Twm Xsession running on Debian 7 Linux

twm's interface differs from modern common X window managers and desktop environments, many of which tend to work similarly to the Apple Macintosh or Microsoft Windows user interfaces. New users often find twm difficult without reading the manual page.

In the default configuration of twm, the title bar has two buttons:
- Resize button (nested squares): the user clicks here, drags the mouse pointer to the edge to be moved, then releases when the window is the desired size.
- Iconify button (circle): reduces the window to an icon.

There is no title bar button to close a window. A left click on the desktop brings up a menu that includes an option to delete (close) a window. Window close functionality for the titlebar can be configured in the .twmrc file:
See .

A left click on the title bar brings the window to the top of the window stack; a middle click moves the window; a right click sends the window to the bottom of the window stack.

Window focus follows the mouse pointer (point-to-focus), rather than being on whichever window was clicked last (click-to-focus).

When a new window is created, a 3×3 grid is displayed following the mouse pointer, waiting for the user to click where the window should appear — left-click to appear in that position with that size, middle-click to resize the window before its creation, right-click to appear at that position but long enough vertically to reach the bottom of the screen.

Note that any of the above may be modified by updating the configuration file. (The system file is typically /etc/X11/twm/system.twmrc and the user file is typically ~/.twmrc .)

==History==
twm was written as a replacement for the uwm window manager by Tom LaStrange while he was working at Evans & Sutherland, which was part of the X Consortium: "I sat down at my monochrome Sun 3/50 and typed vi twm.c and then opened the X11 documentation. twm was my first X program. About six months later, I convinced my manager to let me send a copy to the comp.windows.x newsgroup for testing." A version for X11R1 was published on the Usenet newsgroup comp.unix.sources on June 13, 1988.

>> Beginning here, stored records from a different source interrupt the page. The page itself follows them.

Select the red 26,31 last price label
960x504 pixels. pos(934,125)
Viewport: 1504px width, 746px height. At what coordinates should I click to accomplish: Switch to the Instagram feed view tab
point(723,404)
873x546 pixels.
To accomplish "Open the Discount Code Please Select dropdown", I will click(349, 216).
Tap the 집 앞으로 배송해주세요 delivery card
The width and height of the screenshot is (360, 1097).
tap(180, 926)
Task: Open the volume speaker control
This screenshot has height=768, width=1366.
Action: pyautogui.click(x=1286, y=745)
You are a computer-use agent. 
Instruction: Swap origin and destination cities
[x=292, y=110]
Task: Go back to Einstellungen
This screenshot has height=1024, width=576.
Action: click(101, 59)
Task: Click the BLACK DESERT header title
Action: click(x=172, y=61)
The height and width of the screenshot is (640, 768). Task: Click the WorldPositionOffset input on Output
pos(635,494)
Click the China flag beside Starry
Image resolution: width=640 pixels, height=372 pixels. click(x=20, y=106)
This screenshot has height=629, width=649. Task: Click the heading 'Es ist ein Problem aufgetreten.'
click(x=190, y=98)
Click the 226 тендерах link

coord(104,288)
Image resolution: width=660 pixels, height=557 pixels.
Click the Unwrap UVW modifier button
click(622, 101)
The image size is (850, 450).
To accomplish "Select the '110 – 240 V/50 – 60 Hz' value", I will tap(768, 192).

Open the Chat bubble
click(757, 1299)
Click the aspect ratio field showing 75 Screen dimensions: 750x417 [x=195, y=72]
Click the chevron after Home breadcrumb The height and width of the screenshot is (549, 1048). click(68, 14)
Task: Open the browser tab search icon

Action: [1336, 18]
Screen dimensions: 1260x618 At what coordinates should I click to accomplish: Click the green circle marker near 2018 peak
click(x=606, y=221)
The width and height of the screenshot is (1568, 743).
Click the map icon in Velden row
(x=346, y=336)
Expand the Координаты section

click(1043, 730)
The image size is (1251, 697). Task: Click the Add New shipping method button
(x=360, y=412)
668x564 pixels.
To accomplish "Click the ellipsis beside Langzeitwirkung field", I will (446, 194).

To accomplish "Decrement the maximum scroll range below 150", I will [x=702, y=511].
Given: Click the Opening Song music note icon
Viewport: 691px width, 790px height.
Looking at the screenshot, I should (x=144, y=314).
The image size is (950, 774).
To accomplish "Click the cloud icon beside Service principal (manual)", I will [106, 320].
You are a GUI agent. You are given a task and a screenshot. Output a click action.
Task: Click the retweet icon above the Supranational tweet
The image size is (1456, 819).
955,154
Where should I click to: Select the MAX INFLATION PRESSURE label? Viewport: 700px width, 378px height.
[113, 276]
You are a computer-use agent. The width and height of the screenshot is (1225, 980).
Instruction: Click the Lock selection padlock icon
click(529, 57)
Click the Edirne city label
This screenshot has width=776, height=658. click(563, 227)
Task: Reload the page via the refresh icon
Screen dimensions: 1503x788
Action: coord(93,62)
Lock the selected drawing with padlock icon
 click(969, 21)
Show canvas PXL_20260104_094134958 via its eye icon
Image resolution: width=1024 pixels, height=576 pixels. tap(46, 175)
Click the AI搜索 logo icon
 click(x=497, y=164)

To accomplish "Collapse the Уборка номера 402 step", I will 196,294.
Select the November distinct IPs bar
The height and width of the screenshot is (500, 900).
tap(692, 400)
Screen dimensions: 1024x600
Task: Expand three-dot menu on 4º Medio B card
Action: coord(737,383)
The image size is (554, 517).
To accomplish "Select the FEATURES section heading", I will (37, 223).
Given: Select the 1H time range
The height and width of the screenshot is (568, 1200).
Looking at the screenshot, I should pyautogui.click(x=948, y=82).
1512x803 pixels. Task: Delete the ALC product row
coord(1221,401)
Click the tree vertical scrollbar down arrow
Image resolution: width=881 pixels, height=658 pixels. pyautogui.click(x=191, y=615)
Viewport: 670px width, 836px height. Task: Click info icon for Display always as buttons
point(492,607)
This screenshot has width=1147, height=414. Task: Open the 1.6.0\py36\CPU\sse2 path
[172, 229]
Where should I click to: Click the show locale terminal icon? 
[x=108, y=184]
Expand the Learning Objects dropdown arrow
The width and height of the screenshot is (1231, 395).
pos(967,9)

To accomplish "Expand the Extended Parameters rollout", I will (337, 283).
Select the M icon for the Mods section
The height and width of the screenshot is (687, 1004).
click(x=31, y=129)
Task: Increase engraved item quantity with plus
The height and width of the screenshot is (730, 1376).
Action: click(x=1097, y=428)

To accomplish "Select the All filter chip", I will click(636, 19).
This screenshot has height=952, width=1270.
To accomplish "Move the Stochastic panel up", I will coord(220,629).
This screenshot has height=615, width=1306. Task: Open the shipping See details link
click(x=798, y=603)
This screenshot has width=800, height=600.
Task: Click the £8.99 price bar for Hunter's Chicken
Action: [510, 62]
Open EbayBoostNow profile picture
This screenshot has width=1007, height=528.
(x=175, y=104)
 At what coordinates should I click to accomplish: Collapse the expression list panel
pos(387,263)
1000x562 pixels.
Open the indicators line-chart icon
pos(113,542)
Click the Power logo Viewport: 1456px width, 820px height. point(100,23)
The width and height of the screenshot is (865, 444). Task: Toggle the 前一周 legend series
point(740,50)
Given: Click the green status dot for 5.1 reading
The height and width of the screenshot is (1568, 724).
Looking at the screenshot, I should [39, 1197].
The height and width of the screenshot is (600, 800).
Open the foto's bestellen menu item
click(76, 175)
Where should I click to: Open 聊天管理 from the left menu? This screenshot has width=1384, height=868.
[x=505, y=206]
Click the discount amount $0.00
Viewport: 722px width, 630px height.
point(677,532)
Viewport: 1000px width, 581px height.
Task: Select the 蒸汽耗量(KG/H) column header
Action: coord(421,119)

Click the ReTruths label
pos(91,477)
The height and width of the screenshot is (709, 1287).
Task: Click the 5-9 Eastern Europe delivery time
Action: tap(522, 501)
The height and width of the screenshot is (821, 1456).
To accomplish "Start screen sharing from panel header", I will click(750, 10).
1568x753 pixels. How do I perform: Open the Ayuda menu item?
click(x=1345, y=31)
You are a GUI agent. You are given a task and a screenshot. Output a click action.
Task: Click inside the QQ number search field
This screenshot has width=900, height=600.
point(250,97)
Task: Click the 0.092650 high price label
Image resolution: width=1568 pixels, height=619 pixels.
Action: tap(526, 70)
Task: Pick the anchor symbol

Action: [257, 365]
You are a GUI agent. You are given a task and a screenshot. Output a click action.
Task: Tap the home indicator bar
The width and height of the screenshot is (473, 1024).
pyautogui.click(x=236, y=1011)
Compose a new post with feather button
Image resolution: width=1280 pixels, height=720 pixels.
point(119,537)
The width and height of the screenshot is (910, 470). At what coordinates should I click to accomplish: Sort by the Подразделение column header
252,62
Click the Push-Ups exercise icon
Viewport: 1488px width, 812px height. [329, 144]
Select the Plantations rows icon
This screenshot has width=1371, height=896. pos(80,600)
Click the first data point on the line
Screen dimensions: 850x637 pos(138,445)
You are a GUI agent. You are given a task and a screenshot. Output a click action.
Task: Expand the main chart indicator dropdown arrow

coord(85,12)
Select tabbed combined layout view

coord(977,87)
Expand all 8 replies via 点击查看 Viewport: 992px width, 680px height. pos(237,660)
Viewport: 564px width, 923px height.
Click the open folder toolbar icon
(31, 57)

Months later, Jim Fulton of the X Consortium (which was at the time part of MIT) approached Evans and Sutherland and asked them to turn over the code maintenance to the X Consortium. Fulton then made it compliant with the nascent Inter-Client Communication Conventions Manual. Subsequently, twm was released as the standard sample window manager for X11R4, replacing uwm.

According to Fulton, the word "tab" was chosen because it conveniently started with 'T' and put the emphasis on the squeezing feature window title bars, which made them look like folders with tabs.